#### WORK INSTRUCTIONS
Report every line from the following entries that contains the string "will".

#### SOURCE INFORMATION
──────────

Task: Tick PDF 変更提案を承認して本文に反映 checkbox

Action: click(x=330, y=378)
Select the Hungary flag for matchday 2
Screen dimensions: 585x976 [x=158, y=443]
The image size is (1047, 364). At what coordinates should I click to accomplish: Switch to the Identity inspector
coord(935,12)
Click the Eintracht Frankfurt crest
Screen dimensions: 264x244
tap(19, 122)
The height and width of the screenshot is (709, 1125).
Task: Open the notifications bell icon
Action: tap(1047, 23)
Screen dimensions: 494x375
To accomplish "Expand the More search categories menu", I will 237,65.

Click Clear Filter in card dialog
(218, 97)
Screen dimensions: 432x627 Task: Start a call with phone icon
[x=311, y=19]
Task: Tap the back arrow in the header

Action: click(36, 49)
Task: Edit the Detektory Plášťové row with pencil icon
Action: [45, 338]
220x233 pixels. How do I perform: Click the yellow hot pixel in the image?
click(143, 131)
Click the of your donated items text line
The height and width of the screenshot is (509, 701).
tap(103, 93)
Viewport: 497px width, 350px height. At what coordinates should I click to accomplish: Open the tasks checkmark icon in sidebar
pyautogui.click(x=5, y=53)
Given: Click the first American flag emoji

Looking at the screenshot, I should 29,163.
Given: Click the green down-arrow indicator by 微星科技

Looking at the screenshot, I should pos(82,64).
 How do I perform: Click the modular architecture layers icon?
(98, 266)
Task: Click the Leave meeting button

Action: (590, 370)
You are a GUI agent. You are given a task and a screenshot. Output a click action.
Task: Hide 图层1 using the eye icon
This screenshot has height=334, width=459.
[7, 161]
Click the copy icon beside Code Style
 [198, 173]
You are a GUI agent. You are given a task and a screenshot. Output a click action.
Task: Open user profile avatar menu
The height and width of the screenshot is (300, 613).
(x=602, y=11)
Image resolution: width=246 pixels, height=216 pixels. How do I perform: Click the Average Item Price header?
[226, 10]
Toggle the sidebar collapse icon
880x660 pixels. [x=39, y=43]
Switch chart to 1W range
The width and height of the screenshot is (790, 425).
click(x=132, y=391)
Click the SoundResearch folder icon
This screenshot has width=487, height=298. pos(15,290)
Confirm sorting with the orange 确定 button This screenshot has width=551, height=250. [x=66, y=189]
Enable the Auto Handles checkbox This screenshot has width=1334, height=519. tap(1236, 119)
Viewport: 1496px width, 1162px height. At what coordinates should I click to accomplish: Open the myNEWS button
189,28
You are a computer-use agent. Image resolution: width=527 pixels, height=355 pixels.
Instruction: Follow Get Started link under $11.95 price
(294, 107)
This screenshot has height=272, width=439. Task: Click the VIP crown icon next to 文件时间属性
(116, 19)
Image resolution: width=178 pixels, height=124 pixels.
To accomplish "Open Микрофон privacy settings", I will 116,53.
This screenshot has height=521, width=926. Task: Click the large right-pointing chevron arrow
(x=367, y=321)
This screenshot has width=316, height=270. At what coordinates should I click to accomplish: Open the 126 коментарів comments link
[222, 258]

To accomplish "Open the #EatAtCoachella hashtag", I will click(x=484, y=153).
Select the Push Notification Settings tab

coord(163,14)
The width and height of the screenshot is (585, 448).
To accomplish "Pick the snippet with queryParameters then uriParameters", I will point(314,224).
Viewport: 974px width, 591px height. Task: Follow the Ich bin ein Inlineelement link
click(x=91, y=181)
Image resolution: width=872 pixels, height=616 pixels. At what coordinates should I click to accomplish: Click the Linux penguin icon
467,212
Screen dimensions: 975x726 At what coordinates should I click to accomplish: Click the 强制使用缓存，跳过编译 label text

──────────

#### SOLVED EXERCISE
To accomplish "Expand the More search categories menu", I will 237,65.
To accomplish "Open Микрофон privacy settings", I will 116,53.
To accomplish "Open the #EatAtCoachella hashtag", I will click(x=484, y=153).
To accomplish "Pick the snippet with queryParameters then uriParameters", I will point(314,224).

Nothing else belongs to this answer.